[Data supplied — start]

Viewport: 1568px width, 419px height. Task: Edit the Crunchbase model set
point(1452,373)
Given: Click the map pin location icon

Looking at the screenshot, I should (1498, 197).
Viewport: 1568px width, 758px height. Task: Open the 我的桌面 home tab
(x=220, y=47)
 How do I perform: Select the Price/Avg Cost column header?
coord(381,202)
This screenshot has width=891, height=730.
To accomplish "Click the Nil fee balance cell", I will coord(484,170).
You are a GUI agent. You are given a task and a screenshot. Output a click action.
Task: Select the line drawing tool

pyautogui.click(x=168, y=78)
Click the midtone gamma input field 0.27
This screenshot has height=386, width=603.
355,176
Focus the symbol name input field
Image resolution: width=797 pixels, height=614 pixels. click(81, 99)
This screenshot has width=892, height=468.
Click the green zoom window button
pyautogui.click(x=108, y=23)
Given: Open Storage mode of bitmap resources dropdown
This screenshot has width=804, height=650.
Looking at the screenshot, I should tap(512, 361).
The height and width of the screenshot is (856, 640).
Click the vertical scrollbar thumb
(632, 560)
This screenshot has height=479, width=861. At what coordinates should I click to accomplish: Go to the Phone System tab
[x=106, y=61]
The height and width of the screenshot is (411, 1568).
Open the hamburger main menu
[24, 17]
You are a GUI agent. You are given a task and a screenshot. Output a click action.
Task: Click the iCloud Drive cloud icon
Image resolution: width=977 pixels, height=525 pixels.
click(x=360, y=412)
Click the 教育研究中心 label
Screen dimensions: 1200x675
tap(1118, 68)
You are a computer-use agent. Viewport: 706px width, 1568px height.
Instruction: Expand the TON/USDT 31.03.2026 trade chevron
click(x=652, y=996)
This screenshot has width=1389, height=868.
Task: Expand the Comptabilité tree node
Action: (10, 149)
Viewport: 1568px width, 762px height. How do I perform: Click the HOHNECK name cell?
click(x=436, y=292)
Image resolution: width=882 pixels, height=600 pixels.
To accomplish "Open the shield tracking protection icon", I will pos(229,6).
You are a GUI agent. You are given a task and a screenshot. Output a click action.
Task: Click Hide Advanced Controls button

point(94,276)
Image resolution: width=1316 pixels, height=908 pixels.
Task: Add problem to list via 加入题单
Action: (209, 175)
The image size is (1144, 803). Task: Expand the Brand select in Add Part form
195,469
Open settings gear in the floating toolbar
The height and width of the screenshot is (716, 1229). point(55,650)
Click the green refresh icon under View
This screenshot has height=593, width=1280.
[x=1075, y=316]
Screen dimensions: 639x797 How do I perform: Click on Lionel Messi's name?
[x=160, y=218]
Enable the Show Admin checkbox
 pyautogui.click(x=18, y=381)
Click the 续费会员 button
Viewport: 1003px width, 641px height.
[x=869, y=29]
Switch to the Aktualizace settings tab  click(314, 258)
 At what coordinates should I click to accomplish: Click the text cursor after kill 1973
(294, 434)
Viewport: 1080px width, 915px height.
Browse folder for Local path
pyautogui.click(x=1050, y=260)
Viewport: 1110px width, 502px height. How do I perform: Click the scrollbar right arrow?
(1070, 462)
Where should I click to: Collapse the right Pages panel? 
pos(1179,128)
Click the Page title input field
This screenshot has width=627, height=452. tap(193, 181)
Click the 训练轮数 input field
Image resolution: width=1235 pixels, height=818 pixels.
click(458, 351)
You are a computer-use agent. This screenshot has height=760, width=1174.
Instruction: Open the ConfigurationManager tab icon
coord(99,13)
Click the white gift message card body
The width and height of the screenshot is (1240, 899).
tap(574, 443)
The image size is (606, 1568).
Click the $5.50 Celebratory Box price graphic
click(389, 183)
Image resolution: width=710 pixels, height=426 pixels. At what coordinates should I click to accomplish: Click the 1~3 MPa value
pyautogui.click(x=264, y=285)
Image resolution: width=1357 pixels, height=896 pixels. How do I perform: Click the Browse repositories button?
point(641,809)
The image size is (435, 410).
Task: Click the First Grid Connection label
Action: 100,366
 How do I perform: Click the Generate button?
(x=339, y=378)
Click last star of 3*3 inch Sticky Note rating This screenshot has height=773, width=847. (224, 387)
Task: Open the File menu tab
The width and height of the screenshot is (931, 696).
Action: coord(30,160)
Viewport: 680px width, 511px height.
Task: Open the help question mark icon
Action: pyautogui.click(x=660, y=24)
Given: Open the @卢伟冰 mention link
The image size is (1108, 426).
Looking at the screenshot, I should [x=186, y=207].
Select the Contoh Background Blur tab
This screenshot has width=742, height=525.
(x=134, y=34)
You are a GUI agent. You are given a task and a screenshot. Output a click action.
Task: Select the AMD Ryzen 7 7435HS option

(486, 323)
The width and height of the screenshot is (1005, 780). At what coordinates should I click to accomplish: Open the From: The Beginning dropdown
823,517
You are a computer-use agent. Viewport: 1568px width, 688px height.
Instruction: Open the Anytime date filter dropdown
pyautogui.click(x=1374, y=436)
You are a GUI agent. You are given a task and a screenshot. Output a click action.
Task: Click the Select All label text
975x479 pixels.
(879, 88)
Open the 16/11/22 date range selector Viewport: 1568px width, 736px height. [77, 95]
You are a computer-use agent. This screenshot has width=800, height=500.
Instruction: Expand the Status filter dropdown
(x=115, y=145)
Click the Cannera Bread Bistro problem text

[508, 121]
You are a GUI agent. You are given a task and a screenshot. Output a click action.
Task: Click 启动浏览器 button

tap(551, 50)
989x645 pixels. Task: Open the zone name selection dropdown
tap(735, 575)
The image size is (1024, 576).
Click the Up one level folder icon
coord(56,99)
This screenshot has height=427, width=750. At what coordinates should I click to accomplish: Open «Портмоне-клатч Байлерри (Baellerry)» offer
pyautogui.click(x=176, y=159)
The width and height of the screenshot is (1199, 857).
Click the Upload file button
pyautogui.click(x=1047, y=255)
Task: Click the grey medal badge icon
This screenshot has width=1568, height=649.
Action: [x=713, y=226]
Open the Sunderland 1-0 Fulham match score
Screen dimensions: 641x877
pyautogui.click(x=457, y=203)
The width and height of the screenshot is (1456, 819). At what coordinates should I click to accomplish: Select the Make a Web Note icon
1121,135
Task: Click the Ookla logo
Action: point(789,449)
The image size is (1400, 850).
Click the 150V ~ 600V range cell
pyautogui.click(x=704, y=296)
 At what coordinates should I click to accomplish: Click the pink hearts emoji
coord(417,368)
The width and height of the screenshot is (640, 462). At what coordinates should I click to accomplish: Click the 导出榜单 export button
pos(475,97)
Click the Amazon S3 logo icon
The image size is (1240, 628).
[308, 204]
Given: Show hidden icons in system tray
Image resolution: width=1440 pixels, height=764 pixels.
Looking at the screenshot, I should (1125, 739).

[Data supplied — finish]

◆ **Your instructions**: Each entry above should be restated exactly as supplied.

◆ **Completed exercise**:
Viewport: 1568px width, 419px height. Task: Edit the Crunchbase model set
point(1452,373)
Given: Click the map pin location icon

Looking at the screenshot, I should (1498, 197).
Viewport: 1568px width, 758px height. Task: Open the 我的桌面 home tab
(x=220, y=47)
 How do I perform: Select the Price/Avg Cost column header?
coord(381,202)
This screenshot has width=891, height=730.
To accomplish "Click the Nil fee balance cell", I will coord(484,170).
You are a GUI agent. You are given a task and a screenshot. Output a click action.
Task: Select the line drawing tool

pyautogui.click(x=168, y=78)
Click the midtone gamma input field 0.27
This screenshot has height=386, width=603.
355,176
Focus the symbol name input field
Image resolution: width=797 pixels, height=614 pixels. click(81, 99)
This screenshot has width=892, height=468.
Click the green zoom window button
pyautogui.click(x=108, y=23)
Given: Open Storage mode of bitmap resources dropdown
This screenshot has width=804, height=650.
Looking at the screenshot, I should tap(512, 361).
The height and width of the screenshot is (856, 640).
Click the vertical scrollbar thumb
(632, 560)
This screenshot has height=479, width=861. At what coordinates should I click to accomplish: Go to the Phone System tab
[x=106, y=61]
The height and width of the screenshot is (411, 1568).
Open the hamburger main menu
[24, 17]
You are a GUI agent. You are given a task and a screenshot. Output a click action.
Task: Click the iCloud Drive cloud icon
Image resolution: width=977 pixels, height=525 pixels.
click(x=360, y=412)
Click the 教育研究中心 label
Screen dimensions: 1200x675
tap(1118, 68)
You are a computer-use agent. Viewport: 706px width, 1568px height.
Instruction: Expand the TON/USDT 31.03.2026 trade chevron
click(x=652, y=996)
This screenshot has width=1389, height=868.
Task: Expand the Comptabilité tree node
Action: (10, 149)
Viewport: 1568px width, 762px height. How do I perform: Click the HOHNECK name cell?
click(x=436, y=292)
Image resolution: width=882 pixels, height=600 pixels.
To accomplish "Open the shield tracking protection icon", I will pos(229,6).
You are a GUI agent. You are given a task and a screenshot. Output a click action.
Task: Click Hide Advanced Controls button

point(94,276)
Image resolution: width=1316 pixels, height=908 pixels.
Task: Add problem to list via 加入题单
Action: (209, 175)
The image size is (1144, 803). Task: Expand the Brand select in Add Part form
195,469
Open settings gear in the floating toolbar
The height and width of the screenshot is (716, 1229). point(55,650)
Click the green refresh icon under View
This screenshot has height=593, width=1280.
[x=1075, y=316]
Screen dimensions: 639x797 How do I perform: Click on Lionel Messi's name?
[x=160, y=218]
Enable the Show Admin checkbox
 pyautogui.click(x=18, y=381)
Click the 续费会员 button
Viewport: 1003px width, 641px height.
[x=869, y=29]
Switch to the Aktualizace settings tab  click(314, 258)
 At what coordinates should I click to accomplish: Click the text cursor after kill 1973
(294, 434)
Viewport: 1080px width, 915px height.
Browse folder for Local path
pyautogui.click(x=1050, y=260)
Viewport: 1110px width, 502px height. How do I perform: Click the scrollbar right arrow?
(1070, 462)
Where should I click to: Collapse the right Pages panel? 
pos(1179,128)
Click the Page title input field
This screenshot has width=627, height=452. tap(193, 181)
Click the 训练轮数 input field
Image resolution: width=1235 pixels, height=818 pixels.
click(458, 351)
You are a computer-use agent. This screenshot has height=760, width=1174.
Instruction: Open the ConfigurationManager tab icon
coord(99,13)
Click the white gift message card body
The width and height of the screenshot is (1240, 899).
tap(574, 443)
The image size is (606, 1568).
Click the $5.50 Celebratory Box price graphic
click(389, 183)
Image resolution: width=710 pixels, height=426 pixels. At what coordinates should I click to accomplish: Click the 1~3 MPa value
pyautogui.click(x=264, y=285)
Image resolution: width=1357 pixels, height=896 pixels. How do I perform: Click the Browse repositories button?
point(641,809)
The image size is (435, 410).
Task: Click the First Grid Connection label
Action: 100,366
 How do I perform: Click the Generate button?
(x=339, y=378)
Click last star of 3*3 inch Sticky Note rating This screenshot has height=773, width=847. (224, 387)
Task: Open the File menu tab
The width and height of the screenshot is (931, 696).
Action: coord(30,160)
Viewport: 680px width, 511px height.
Task: Open the help question mark icon
Action: pyautogui.click(x=660, y=24)
Given: Open the @卢伟冰 mention link
The image size is (1108, 426).
Looking at the screenshot, I should [x=186, y=207].
Select the Contoh Background Blur tab
This screenshot has width=742, height=525.
(x=134, y=34)
You are a GUI agent. You are given a task and a screenshot. Output a click action.
Task: Select the AMD Ryzen 7 7435HS option

(486, 323)
The width and height of the screenshot is (1005, 780). At what coordinates should I click to accomplish: Open the From: The Beginning dropdown
823,517
You are a computer-use agent. Viewport: 1568px width, 688px height.
Instruction: Open the Anytime date filter dropdown
pyautogui.click(x=1374, y=436)
You are a GUI agent. You are given a task and a screenshot. Output a click action.
Task: Click the Select All label text
975x479 pixels.
(879, 88)
Open the 16/11/22 date range selector Viewport: 1568px width, 736px height. [77, 95]
You are a computer-use agent. This screenshot has width=800, height=500.
Instruction: Expand the Status filter dropdown
(x=115, y=145)
Click the Cannera Bread Bistro problem text

[508, 121]
You are a GUI agent. You are given a task and a screenshot. Output a click action.
Task: Click 启动浏览器 button

tap(551, 50)
989x645 pixels. Task: Open the zone name selection dropdown
tap(735, 575)
The image size is (1024, 576).
Click the Up one level folder icon
coord(56,99)
This screenshot has height=427, width=750. At what coordinates should I click to accomplish: Open «Портмоне-клатч Байлерри (Baellerry)» offer
pyautogui.click(x=176, y=159)
The width and height of the screenshot is (1199, 857).
Click the Upload file button
pyautogui.click(x=1047, y=255)
Task: Click the grey medal badge icon
This screenshot has width=1568, height=649.
Action: [x=713, y=226]
Open the Sunderland 1-0 Fulham match score
Screen dimensions: 641x877
pyautogui.click(x=457, y=203)
The width and height of the screenshot is (1456, 819). At what coordinates should I click to accomplish: Select the Make a Web Note icon
1121,135
Task: Click the Ookla logo
Action: point(789,449)
The image size is (1400, 850).
Click the 150V ~ 600V range cell
pyautogui.click(x=704, y=296)
 At what coordinates should I click to accomplish: Click the pink hearts emoji
coord(417,368)
The width and height of the screenshot is (640, 462). At what coordinates should I click to accomplish: Click the 导出榜单 export button
pos(475,97)
Click the Amazon S3 logo icon
The image size is (1240, 628).
[308, 204]
Given: Show hidden icons in system tray
Image resolution: width=1440 pixels, height=764 pixels.
Looking at the screenshot, I should (1125, 739).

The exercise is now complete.